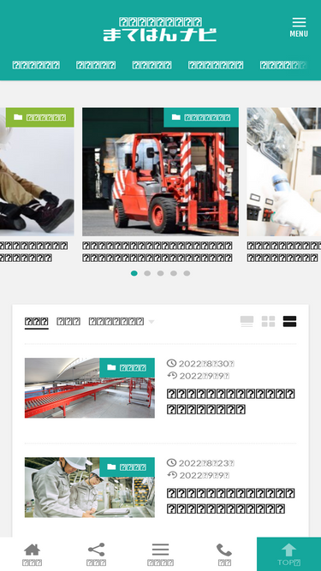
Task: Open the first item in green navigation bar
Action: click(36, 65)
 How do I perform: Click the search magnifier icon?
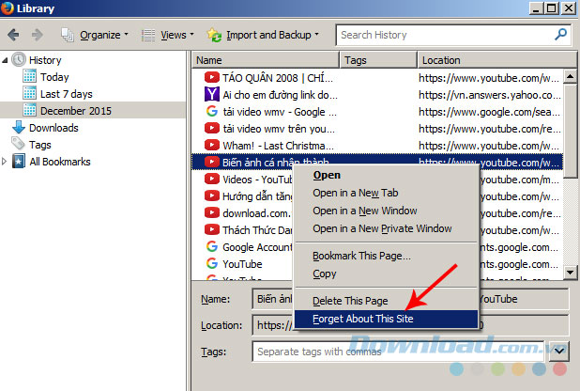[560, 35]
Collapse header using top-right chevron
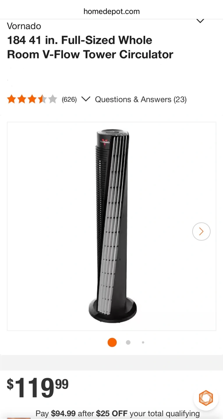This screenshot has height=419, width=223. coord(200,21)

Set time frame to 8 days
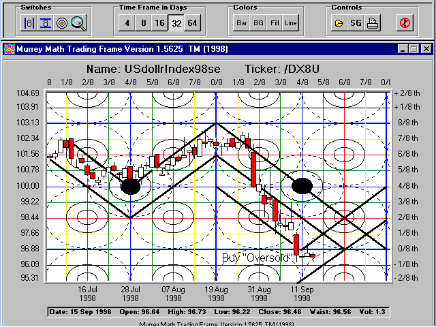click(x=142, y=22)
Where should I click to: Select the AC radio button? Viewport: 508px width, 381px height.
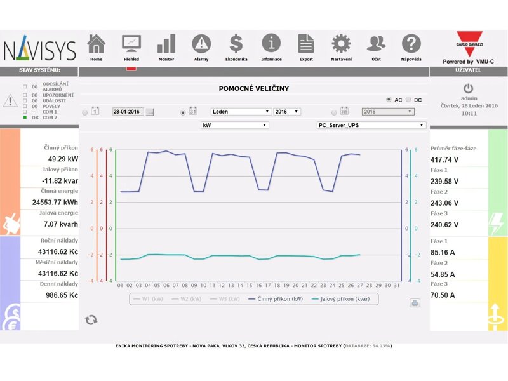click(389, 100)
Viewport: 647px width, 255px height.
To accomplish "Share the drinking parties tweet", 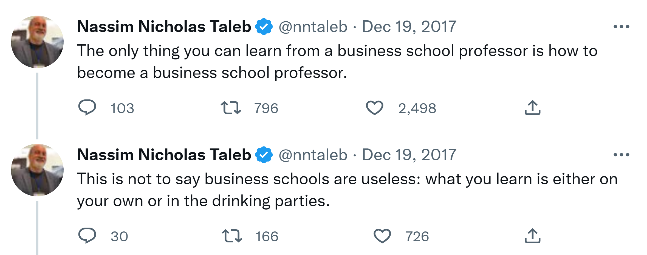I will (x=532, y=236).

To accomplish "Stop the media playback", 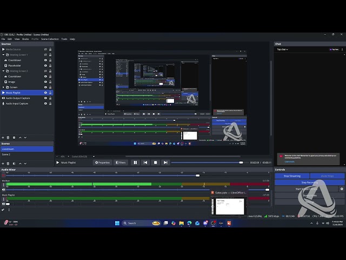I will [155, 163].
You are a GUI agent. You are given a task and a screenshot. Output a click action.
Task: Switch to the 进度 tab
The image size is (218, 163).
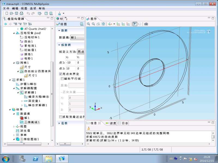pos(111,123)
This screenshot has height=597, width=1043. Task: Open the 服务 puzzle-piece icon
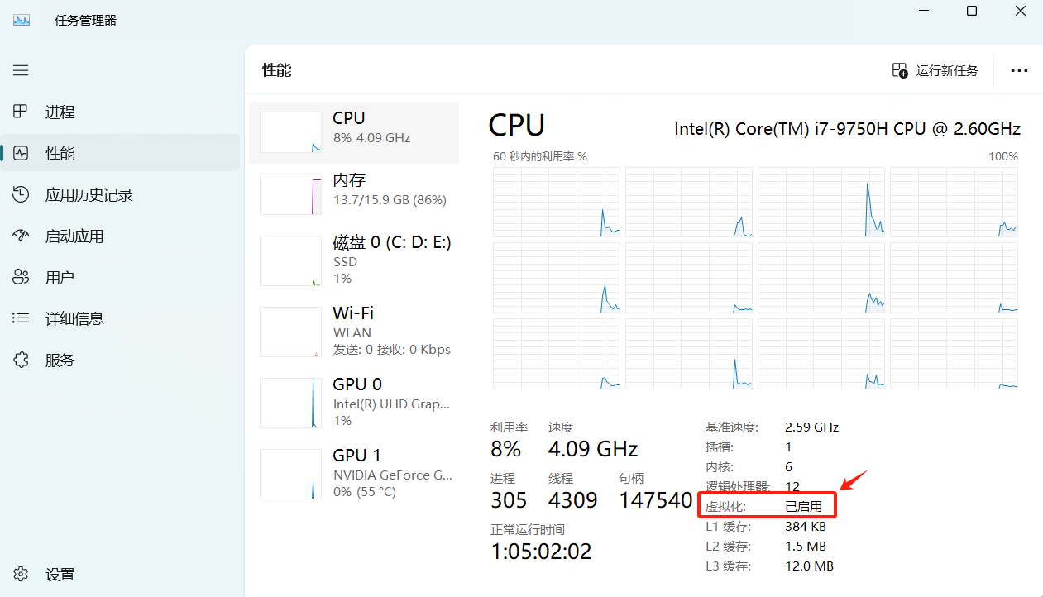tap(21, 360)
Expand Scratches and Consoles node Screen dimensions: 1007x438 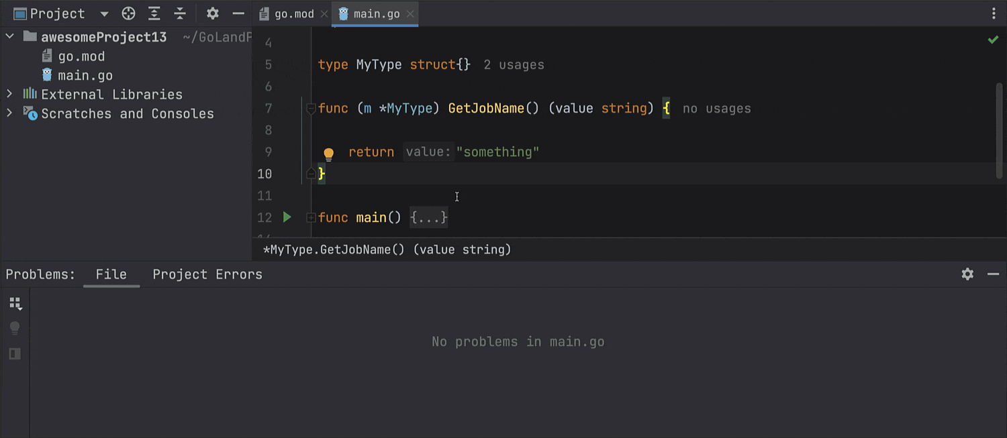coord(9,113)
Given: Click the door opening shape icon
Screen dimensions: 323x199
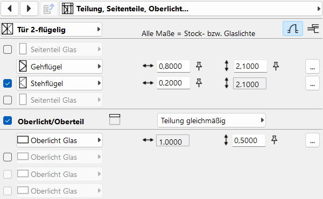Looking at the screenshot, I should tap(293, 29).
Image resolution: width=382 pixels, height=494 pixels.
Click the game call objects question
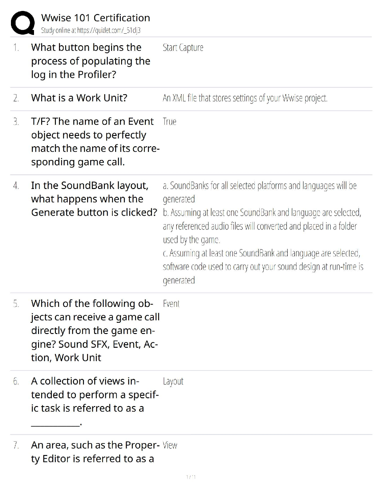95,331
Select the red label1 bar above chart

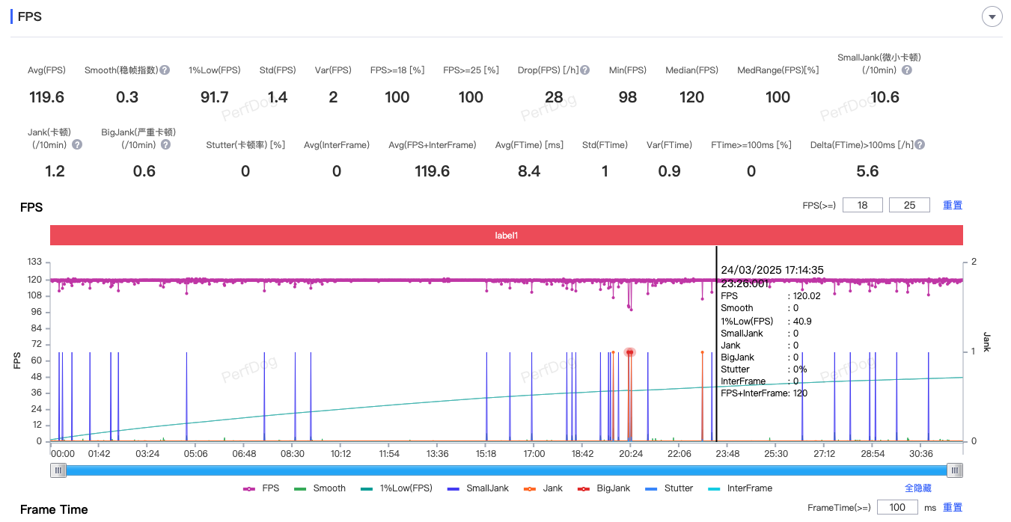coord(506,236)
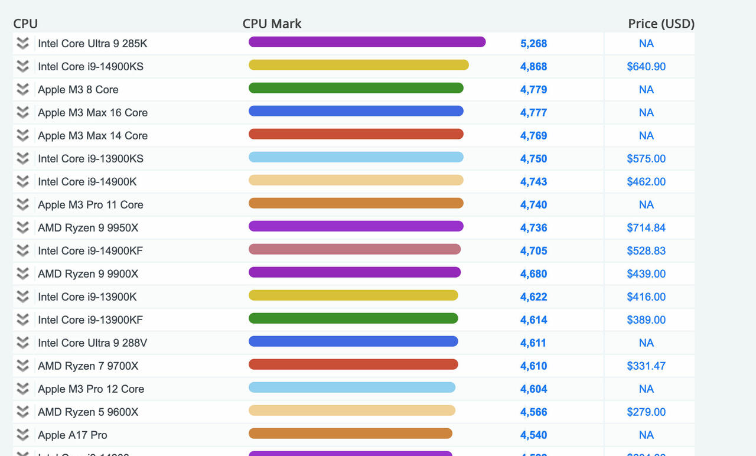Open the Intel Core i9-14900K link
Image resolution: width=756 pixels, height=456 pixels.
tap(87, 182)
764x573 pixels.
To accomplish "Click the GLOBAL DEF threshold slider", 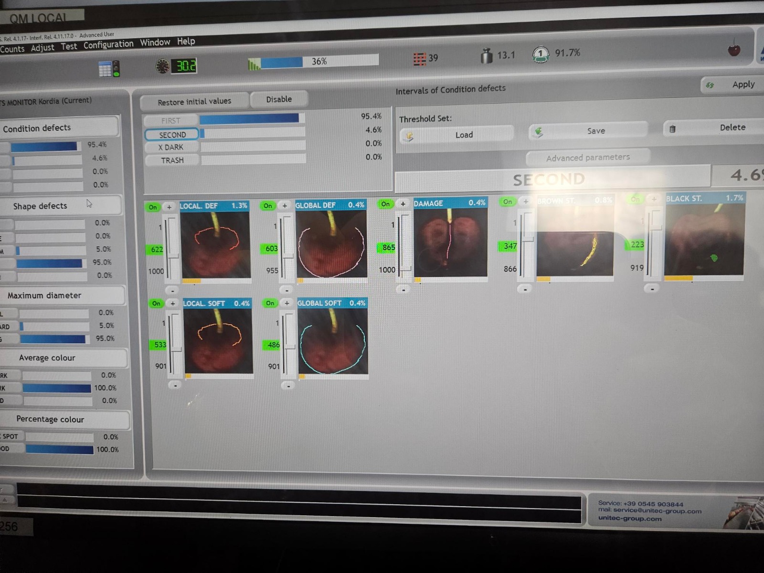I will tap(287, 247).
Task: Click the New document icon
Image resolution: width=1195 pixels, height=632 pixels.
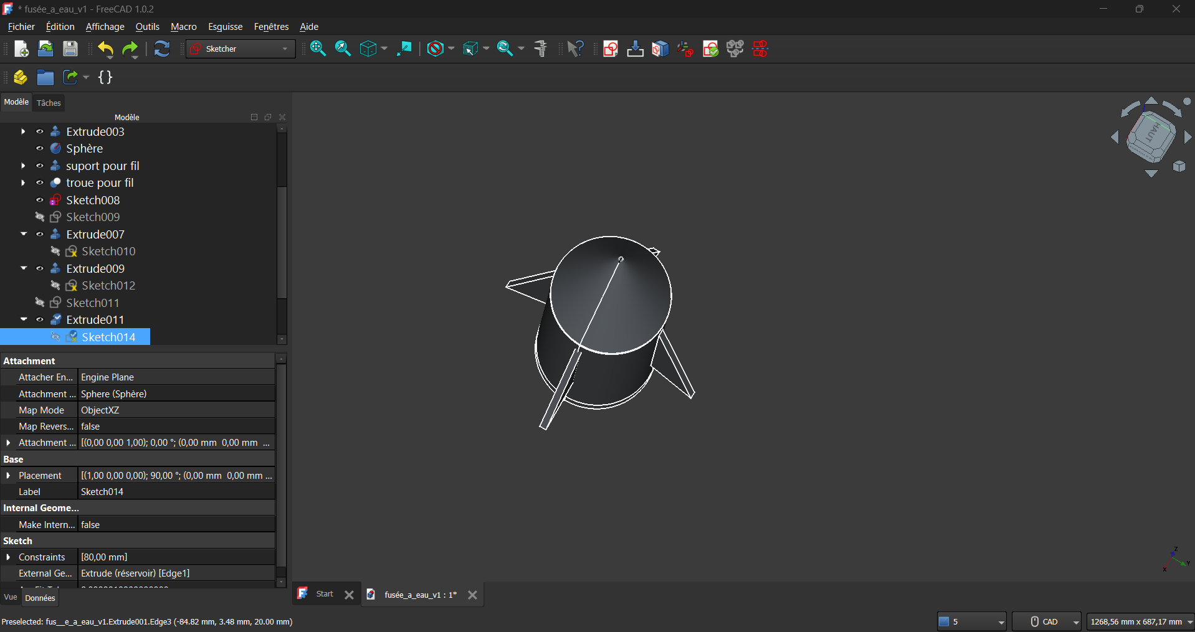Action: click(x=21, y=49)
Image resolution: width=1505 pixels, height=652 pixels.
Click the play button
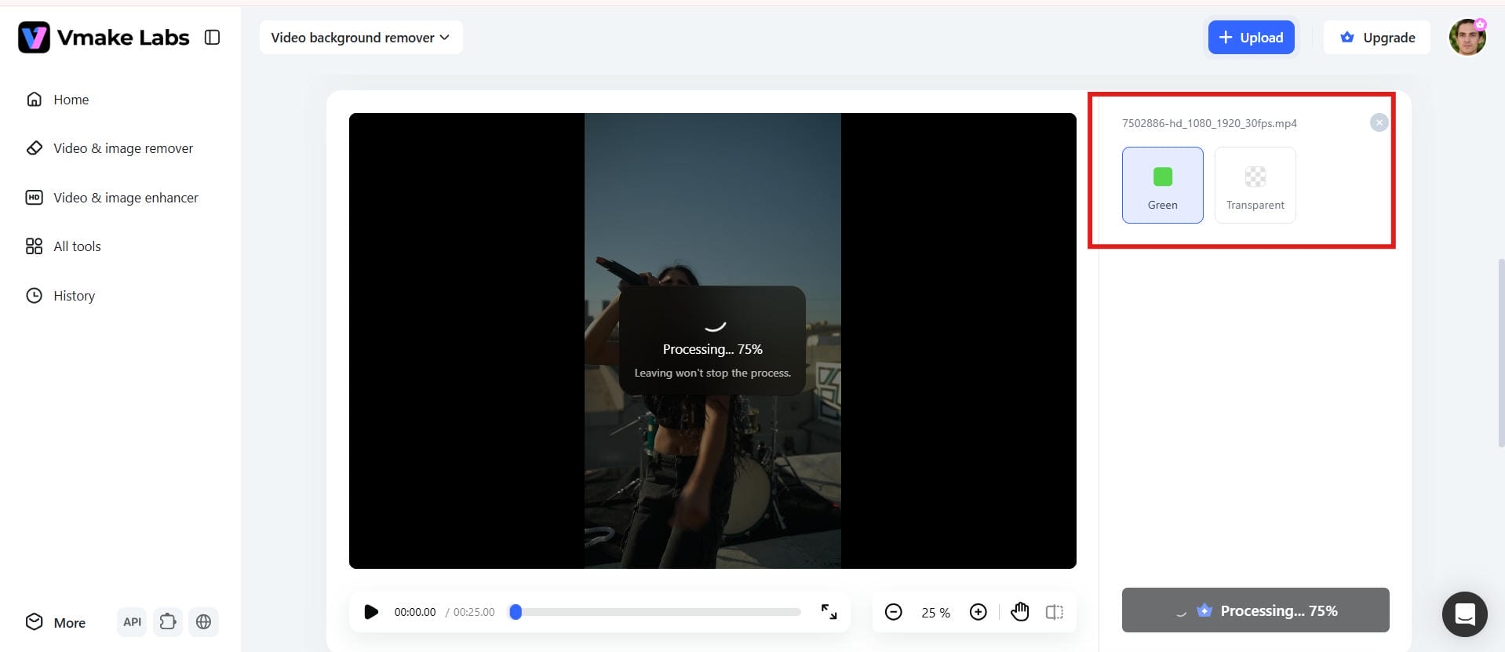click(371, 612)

_____

> **Problem to solve**
Repeat word for word, and nothing more, the lines between the line containing "Task: Click the New document icon" and the last line of the records above, inclusive, without pictures.

> **Result for this exercise**
Task: Click the New document icon
Image resolution: width=1195 pixels, height=632 pixels.
Action: click(x=21, y=49)
Image resolution: width=1505 pixels, height=652 pixels.
Click the play button
click(371, 612)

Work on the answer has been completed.